[Exercise data]
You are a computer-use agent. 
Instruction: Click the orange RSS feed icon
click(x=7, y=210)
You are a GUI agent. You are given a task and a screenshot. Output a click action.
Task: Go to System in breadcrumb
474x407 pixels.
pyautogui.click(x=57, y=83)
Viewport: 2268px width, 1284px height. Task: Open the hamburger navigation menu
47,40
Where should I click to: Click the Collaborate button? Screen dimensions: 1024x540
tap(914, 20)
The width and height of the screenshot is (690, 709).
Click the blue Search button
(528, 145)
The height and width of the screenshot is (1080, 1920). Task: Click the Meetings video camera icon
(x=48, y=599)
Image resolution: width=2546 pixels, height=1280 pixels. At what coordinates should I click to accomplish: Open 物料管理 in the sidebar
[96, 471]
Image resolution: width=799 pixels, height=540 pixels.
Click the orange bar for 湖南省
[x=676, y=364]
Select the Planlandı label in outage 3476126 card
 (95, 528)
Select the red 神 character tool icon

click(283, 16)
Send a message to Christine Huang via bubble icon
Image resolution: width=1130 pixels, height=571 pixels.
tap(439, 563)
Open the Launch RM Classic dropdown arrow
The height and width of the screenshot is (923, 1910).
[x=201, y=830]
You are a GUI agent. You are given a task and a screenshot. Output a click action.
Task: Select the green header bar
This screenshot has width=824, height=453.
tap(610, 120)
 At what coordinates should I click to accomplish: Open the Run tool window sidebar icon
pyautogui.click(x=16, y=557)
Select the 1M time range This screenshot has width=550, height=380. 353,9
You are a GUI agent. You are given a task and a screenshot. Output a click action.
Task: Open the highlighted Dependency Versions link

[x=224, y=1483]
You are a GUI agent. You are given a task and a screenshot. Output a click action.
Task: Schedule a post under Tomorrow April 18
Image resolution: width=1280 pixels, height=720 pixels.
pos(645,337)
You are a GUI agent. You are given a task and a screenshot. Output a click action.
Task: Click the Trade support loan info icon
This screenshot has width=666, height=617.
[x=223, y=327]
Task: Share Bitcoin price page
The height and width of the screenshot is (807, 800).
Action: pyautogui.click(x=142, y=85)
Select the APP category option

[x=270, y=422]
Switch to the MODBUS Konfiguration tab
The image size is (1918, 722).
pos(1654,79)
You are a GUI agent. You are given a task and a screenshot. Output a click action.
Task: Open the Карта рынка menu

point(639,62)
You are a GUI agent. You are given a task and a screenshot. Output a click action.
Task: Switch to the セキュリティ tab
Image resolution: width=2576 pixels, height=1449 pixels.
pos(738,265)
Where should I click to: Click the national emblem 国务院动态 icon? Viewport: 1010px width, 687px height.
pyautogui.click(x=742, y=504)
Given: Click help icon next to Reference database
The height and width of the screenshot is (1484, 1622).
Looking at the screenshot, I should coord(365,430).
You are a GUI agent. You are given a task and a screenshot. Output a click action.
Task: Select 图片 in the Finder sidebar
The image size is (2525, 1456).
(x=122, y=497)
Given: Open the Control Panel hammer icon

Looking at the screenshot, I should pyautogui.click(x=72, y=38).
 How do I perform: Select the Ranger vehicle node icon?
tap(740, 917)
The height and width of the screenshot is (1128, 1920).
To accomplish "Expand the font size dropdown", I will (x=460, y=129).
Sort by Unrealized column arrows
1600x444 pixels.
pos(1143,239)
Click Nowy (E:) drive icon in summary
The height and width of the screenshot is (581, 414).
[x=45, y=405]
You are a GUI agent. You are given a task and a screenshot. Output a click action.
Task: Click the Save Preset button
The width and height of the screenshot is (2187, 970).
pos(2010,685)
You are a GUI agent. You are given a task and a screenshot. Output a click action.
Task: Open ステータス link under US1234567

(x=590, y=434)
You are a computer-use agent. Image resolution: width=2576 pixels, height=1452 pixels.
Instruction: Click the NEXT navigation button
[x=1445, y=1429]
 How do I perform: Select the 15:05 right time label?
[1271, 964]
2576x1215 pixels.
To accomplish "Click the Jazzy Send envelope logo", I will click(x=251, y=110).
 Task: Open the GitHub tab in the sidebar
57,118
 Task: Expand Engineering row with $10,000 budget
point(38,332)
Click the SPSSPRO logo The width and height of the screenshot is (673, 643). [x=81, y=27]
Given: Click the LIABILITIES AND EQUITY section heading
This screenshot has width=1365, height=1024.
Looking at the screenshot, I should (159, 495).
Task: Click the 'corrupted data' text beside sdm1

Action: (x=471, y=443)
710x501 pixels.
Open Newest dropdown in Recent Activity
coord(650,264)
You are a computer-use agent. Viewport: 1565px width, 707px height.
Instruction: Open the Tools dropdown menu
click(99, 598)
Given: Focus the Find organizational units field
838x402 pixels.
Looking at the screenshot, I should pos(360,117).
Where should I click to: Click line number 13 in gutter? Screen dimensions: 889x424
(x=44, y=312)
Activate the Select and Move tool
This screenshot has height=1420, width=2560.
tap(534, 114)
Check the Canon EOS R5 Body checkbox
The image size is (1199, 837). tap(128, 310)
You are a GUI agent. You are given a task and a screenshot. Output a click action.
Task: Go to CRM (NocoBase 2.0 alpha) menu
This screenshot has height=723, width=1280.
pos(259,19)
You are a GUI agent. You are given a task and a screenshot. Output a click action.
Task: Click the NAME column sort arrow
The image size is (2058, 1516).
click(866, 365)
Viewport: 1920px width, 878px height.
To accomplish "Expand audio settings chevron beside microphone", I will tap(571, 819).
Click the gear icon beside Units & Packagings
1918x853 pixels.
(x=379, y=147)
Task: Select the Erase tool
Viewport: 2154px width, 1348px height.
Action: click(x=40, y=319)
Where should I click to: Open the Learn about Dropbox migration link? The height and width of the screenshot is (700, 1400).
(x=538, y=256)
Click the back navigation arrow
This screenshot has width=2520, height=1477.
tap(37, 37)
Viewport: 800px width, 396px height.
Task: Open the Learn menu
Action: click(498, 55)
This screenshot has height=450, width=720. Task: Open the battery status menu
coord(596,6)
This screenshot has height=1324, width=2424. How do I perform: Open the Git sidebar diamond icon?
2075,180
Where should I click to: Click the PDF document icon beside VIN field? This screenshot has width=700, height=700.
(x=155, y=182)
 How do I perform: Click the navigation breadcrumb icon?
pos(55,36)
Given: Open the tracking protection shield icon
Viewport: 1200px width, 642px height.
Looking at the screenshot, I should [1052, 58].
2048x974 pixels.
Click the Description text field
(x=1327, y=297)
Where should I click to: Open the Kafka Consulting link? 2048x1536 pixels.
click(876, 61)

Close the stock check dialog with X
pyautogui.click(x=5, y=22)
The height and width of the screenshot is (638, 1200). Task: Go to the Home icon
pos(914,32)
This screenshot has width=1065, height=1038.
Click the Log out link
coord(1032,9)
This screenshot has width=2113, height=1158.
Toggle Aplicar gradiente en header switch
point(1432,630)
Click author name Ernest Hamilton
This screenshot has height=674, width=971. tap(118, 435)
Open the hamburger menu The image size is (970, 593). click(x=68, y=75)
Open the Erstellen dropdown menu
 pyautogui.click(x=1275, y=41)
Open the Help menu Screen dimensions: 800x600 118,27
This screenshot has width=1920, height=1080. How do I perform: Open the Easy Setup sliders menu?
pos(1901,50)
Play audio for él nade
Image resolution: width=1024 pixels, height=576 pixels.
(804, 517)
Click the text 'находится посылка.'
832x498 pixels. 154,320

[Problem requirements]
Copy the records word for word, from the line with "Where should I click to: Click the national" to the line with "click(99, 598)".

[Exercise solution]
Where should I click to: Click the national emblem 国务院动态 icon? Viewport: 1010px width, 687px height.
pyautogui.click(x=742, y=504)
Given: Click help icon next to Reference database
The height and width of the screenshot is (1484, 1622).
Looking at the screenshot, I should coord(365,430).
You are a GUI agent. You are given a task and a screenshot. Output a click action.
Task: Select 图片 in the Finder sidebar
The image size is (2525, 1456).
(x=122, y=497)
Given: Open the Control Panel hammer icon

Looking at the screenshot, I should pyautogui.click(x=72, y=38).
 How do I perform: Select the Ranger vehicle node icon?
tap(740, 917)
The height and width of the screenshot is (1128, 1920).
To accomplish "Expand the font size dropdown", I will (x=460, y=129).
Sort by Unrealized column arrows
1600x444 pixels.
pos(1143,239)
Click Nowy (E:) drive icon in summary
The height and width of the screenshot is (581, 414).
[x=45, y=405]
You are a GUI agent. You are given a task and a screenshot. Output a click action.
Task: Click the Save Preset button
The width and height of the screenshot is (2187, 970).
pos(2010,685)
You are a GUI agent. You are given a task and a screenshot. Output a click action.
Task: Open ステータス link under US1234567

(x=590, y=434)
You are a computer-use agent. Image resolution: width=2576 pixels, height=1452 pixels.
Instruction: Click the NEXT navigation button
[x=1445, y=1429]
 How do I perform: Select the 15:05 right time label?
[1271, 964]
2576x1215 pixels.
To accomplish "Click the Jazzy Send envelope logo", I will click(x=251, y=110).
 Task: Open the GitHub tab in the sidebar
57,118
 Task: Expand Engineering row with $10,000 budget
point(38,332)
Click the SPSSPRO logo The width and height of the screenshot is (673, 643). [x=81, y=27]
Given: Click the LIABILITIES AND EQUITY section heading
This screenshot has width=1365, height=1024.
Looking at the screenshot, I should (159, 495).
Task: Click the 'corrupted data' text beside sdm1

Action: (x=471, y=443)
710x501 pixels.
Open Newest dropdown in Recent Activity
coord(650,264)
You are a computer-use agent. Viewport: 1565px width, 707px height.
Instruction: Open the Tools dropdown menu
click(99, 598)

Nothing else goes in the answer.